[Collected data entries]
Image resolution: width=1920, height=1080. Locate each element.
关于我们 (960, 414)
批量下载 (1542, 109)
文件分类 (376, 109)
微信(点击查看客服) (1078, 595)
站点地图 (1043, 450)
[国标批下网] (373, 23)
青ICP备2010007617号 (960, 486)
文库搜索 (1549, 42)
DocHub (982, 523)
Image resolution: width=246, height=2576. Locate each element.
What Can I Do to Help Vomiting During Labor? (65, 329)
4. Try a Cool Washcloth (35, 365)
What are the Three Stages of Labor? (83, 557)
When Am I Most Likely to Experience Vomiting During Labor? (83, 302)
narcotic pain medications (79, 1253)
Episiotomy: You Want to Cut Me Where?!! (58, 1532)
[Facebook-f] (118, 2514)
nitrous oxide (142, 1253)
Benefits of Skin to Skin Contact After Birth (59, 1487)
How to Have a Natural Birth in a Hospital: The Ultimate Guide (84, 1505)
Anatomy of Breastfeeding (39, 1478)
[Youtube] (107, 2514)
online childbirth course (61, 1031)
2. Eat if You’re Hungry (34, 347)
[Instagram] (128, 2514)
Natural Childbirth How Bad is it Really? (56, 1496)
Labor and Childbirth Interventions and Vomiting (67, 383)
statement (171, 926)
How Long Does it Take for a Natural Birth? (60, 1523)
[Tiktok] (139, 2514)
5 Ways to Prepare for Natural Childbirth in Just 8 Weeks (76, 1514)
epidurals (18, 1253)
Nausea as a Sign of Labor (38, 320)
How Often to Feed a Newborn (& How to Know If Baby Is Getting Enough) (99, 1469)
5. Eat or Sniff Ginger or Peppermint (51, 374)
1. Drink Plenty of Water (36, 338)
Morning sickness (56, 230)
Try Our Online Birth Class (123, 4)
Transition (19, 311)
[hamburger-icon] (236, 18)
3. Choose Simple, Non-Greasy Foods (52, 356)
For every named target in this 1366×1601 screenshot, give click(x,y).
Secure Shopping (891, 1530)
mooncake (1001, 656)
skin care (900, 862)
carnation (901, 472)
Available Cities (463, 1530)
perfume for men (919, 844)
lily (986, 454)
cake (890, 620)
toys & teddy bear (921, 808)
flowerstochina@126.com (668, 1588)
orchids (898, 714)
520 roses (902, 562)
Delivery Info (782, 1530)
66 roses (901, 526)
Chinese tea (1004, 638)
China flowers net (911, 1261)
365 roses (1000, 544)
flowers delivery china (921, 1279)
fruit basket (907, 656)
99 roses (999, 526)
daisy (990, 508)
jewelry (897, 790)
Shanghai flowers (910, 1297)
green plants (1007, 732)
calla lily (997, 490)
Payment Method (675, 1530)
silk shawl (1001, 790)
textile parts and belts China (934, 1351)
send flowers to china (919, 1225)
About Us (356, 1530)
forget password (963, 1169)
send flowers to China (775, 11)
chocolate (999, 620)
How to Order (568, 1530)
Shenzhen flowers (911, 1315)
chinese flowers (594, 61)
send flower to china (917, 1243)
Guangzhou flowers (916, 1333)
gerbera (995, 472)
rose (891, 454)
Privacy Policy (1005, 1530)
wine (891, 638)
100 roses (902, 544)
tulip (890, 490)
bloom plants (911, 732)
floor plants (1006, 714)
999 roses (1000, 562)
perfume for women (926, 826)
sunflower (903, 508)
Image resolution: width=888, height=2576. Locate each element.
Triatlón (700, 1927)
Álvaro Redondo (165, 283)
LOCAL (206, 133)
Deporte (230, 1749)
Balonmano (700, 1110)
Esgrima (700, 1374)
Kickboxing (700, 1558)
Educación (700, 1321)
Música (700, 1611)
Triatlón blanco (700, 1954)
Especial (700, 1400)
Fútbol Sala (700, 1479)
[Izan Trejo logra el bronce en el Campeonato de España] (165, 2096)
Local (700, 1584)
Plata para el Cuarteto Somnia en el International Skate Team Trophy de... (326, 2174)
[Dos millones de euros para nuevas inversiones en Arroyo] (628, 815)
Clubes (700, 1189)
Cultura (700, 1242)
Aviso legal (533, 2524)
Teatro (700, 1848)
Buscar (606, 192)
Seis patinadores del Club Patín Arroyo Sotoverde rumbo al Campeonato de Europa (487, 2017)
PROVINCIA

→ Exercise prompt
Each entry above is to be returned exactly as given.

→ Answer area
Image resolution: width=1920, height=1080. Locate each element.
关于我们 (960, 414)
批量下载 (1542, 109)
文件分类 (376, 109)
微信(点击查看客服) (1078, 595)
站点地图 (1043, 450)
[国标批下网] (373, 23)
青ICP备2010007617号 (960, 486)
文库搜索 (1549, 42)
DocHub (982, 523)
Image resolution: width=246, height=2576. Locate each element.
What Can I Do to Help Vomiting During Labor? (65, 329)
4. Try a Cool Washcloth (35, 365)
What are the Three Stages of Labor? (83, 557)
When Am I Most Likely to Experience Vomiting During Labor? (83, 302)
narcotic pain medications (79, 1253)
Episiotomy: You Want to Cut Me Where?!! (58, 1532)
[Facebook-f] (118, 2514)
nitrous oxide (142, 1253)
Benefits of Skin to Skin Contact After Birth (59, 1487)
How to Have a Natural Birth in a Hospital: The Ultimate Guide (84, 1505)
Anatomy of Breastfeeding (39, 1478)
[Youtube] (107, 2514)
online childbirth course (61, 1031)
2. Eat if You’re Hungry (34, 347)
[Instagram] (128, 2514)
Natural Childbirth How Bad is it Really? (56, 1496)
Labor and Childbirth Interventions and Vomiting (67, 383)
statement (171, 926)
How Long Does it Take for a Natural Birth? (60, 1523)
[Tiktok] (139, 2514)
5 Ways to Prepare for Natural Childbirth in Just 8 Weeks (76, 1514)
epidurals (18, 1253)
Nausea as a Sign of Labor (38, 320)
How Often to Feed a Newborn (& How to Know If Baby Is Getting Enough) (99, 1469)
5. Eat or Sniff Ginger or Peppermint (51, 374)
1. Drink Plenty of Water (36, 338)
Morning sickness (56, 230)
Try Our Online Birth Class (123, 4)
Transition (19, 311)
[hamburger-icon] (236, 18)
3. Choose Simple, Non-Greasy Foods (52, 356)
For every named target in this 1366×1601 screenshot, give click(x,y).
Secure Shopping (891, 1530)
mooncake (1001, 656)
skin care (900, 862)
carnation (901, 472)
Available Cities (463, 1530)
perfume for men (919, 844)
lily (986, 454)
cake (890, 620)
toys & teddy bear (921, 808)
flowerstochina@126.com (668, 1588)
orchids (898, 714)
520 roses (902, 562)
Delivery Info (782, 1530)
66 roses (901, 526)
Chinese tea (1004, 638)
China flowers net (911, 1261)
365 roses (1000, 544)
flowers delivery china (921, 1279)
fruit basket (907, 656)
99 roses (999, 526)
daisy (990, 508)
jewelry (897, 790)
Shanghai flowers (910, 1297)
green plants (1007, 732)
calla lily (997, 490)
Payment Method (675, 1530)
silk shawl (1001, 790)
textile parts and belts China (934, 1351)
send flowers to china (919, 1225)
About Us (356, 1530)
forget password (963, 1169)
send flowers to China (775, 11)
chocolate (999, 620)
How to Order (568, 1530)
Shenzhen flowers (911, 1315)
chinese flowers (594, 61)
send flower to china (917, 1243)
Guangzhou flowers (916, 1333)
gerbera (995, 472)
rose (891, 454)
Privacy Policy (1005, 1530)
wine (891, 638)
100 roses (902, 544)
tulip (890, 490)
bloom plants (911, 732)
floor plants (1006, 714)
999 roses (1000, 562)
perfume for women (926, 826)
sunflower (903, 508)
Image resolution: width=888, height=2576. Locate each element.
Triatlón (700, 1927)
Álvaro Redondo (165, 283)
LOCAL (206, 133)
Deporte (230, 1749)
Balonmano (700, 1110)
Esgrima (700, 1374)
Kickboxing (700, 1558)
Educación (700, 1321)
Música (700, 1611)
Triatlón blanco (700, 1954)
Especial (700, 1400)
Fútbol Sala (700, 1479)
[Izan Trejo logra el bronce en el Campeonato de España] (165, 2096)
Local (700, 1584)
Plata para el Cuarteto Somnia en el International Skate Team Trophy de... (326, 2174)
[Dos millones de euros para nuevas inversiones en Arroyo] (628, 815)
Clubes (700, 1189)
Cultura (700, 1242)
Aviso legal (533, 2524)
Teatro (700, 1848)
Buscar (606, 192)
Seis patinadores del Club Patín Arroyo Sotoverde rumbo al Campeonato de Europa (487, 2017)
PROVINCIA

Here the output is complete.